Regional verwurzelt und auf internationalen Märkten zuhause 

Das Technologiespektrum der Branche ist breit gefächert. Zur Palette der Kompetenzen und Produkte gehören unter anderem: Lichttechnik, optische Komponenten und Materialien, Messtechnik, Sensorik, Optoelektronik, Mechanik. Damit gehören Unternehmen aus der gesamten Wertschöpfungskette zum Netzwerk, was viele Synergien ermöglicht. Alle bewegen sich mit hochinnovativen Produkten und Technologien auf hochinnovativen Märkten – ein weiterer Standortvorteil, der aus einer fast schon als Symbiose zu bezeichneten engen Beziehung von Industrie und Forschung resultiert. „Diese kompakte Vielfalt sichert der Region sowohl deutschlandweit als auch im internationalen Vergleich ein anerkanntes Alleinstellungsmerkmal“, sagt Anke Siegmeier, die sich als zweite Geschäftsführerin für das internationale Standortmarketing engagiert. 
Der Photonics-Report, eine Umfrage des Netzwerkes unter 200 Firmen der Branche zeigt: 72 Prozent des Umsatzes erwirtschafteten die Thüringer Photonikunternehmen im Jahr 2022 im Ausland. Die Exportquote der Thüringer Industrie insgesamt liegt bei 37 Prozent.

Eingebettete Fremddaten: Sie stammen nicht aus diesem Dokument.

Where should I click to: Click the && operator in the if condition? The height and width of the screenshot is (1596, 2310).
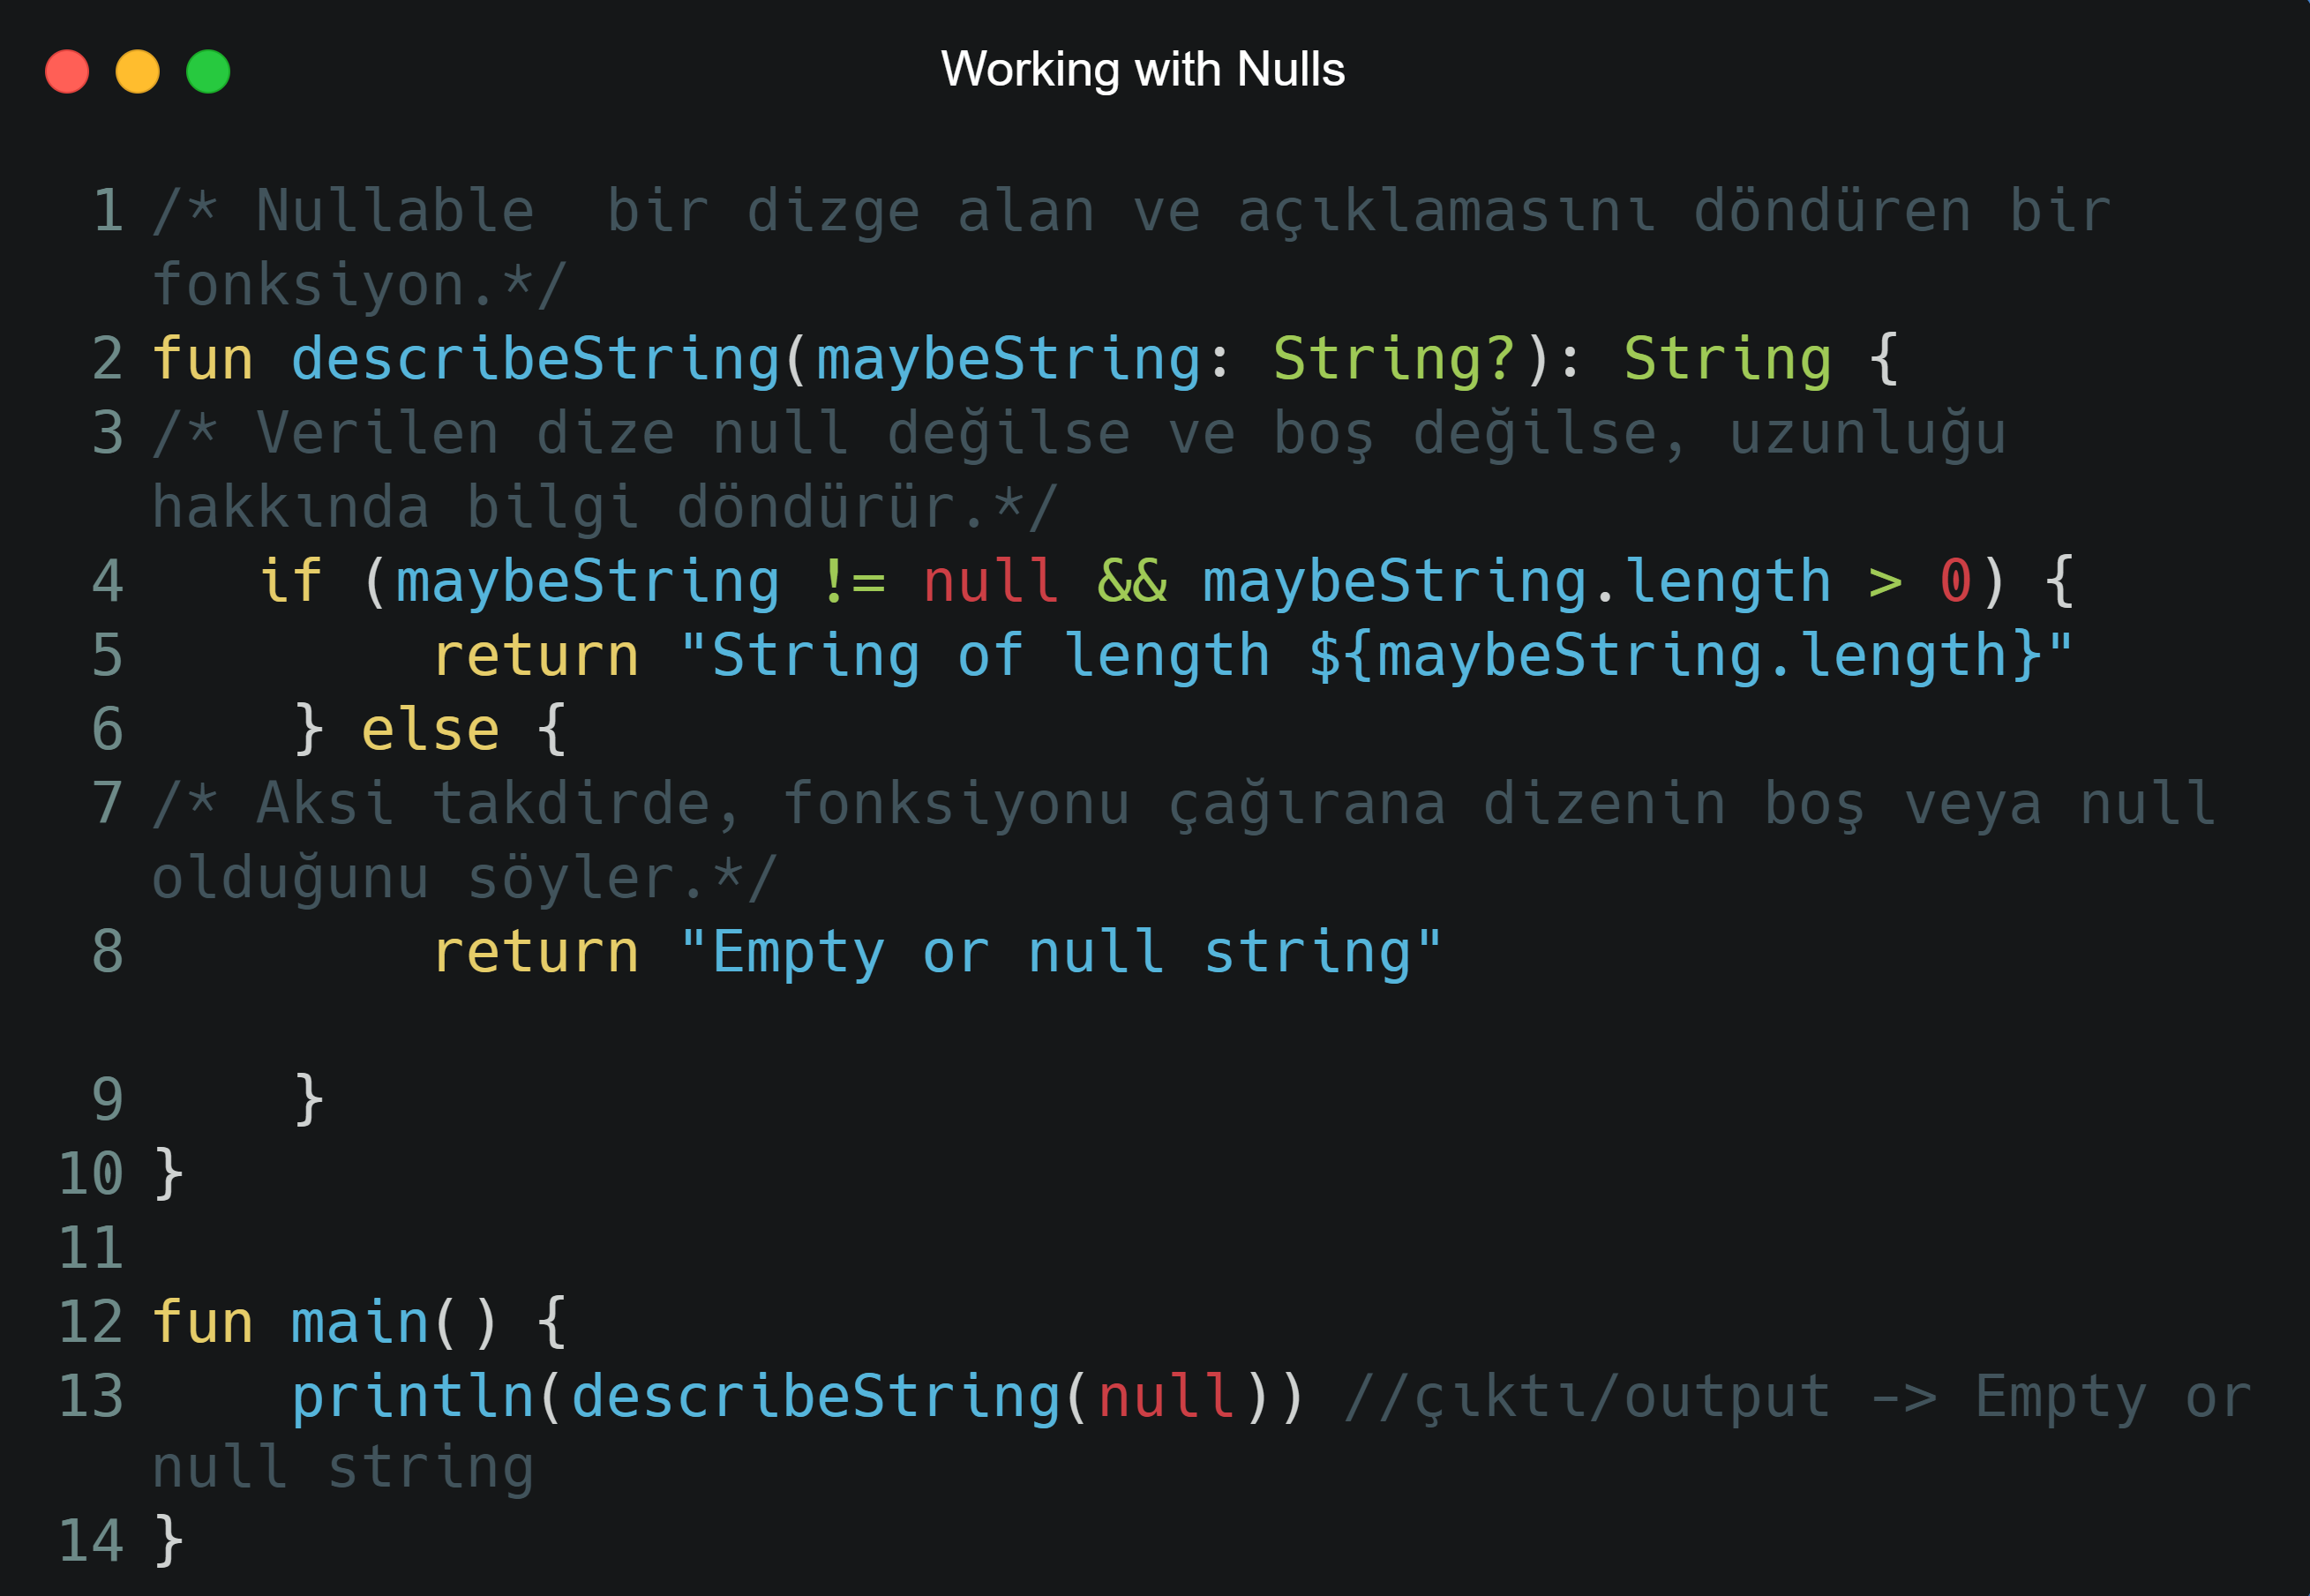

Die wichtigsten Exportmärkte sind Westeuropa, Nordamerika und China. Die größten Potenziale sehen die Unternehmen derzeit vor allem in den USA. „Wir unterstützen unsere Mitgliedsfirmen bei der Erschließung neuer Märkte sowohl mit einem umfangreichen Beratungsangebot als auch gemeinsam mit unseren Partnern bei der Organisation von Messeauftritten.“ Gleichzeitig unterstreicht sie die Wichtigkeit eines freien internationalen Handels. „Auch bei der sehr diversifizierten Länderstruktur des Auslandsumsatzes sind Handelsbeschränkungen sehr schädlich für die Firmen und den ganzen Photonikstandort.“

Enge Verbundenheit, auch unter Wettbewerbern

Geringe Distanzen, viele Kooperationen und eine „gemeinsame“ Geschichte - viele der Gründer der Wendezeit sind einen ähnlichen Weg gegangen - das verbindet und führt zu einem regen Austausch, der über die Grenzen des Wettbewerbsdenkens hinaus geht. „Diesen Geist auch in die nächste Unternehmergeneration zu tragen ist eine Herausforderung für das Netzwerkmanagement“, sagt Nora Kirsten. „Wir bieten deshalb viele Möglichkeiten zum Austausch zu übergreifenden Themen, wie IT, Qualitätsmanagement, Personalentwicklung oder auch Forschung und Entwicklung.“ Oftmals würden dort Konkurrenten an einem Tisch sitzen, konstruktiv diskutieren und zusammenarbeiten. Die stärkere digitale Orientierung der Nachfolgergeneration sei eine zusätzliche Bereicherung.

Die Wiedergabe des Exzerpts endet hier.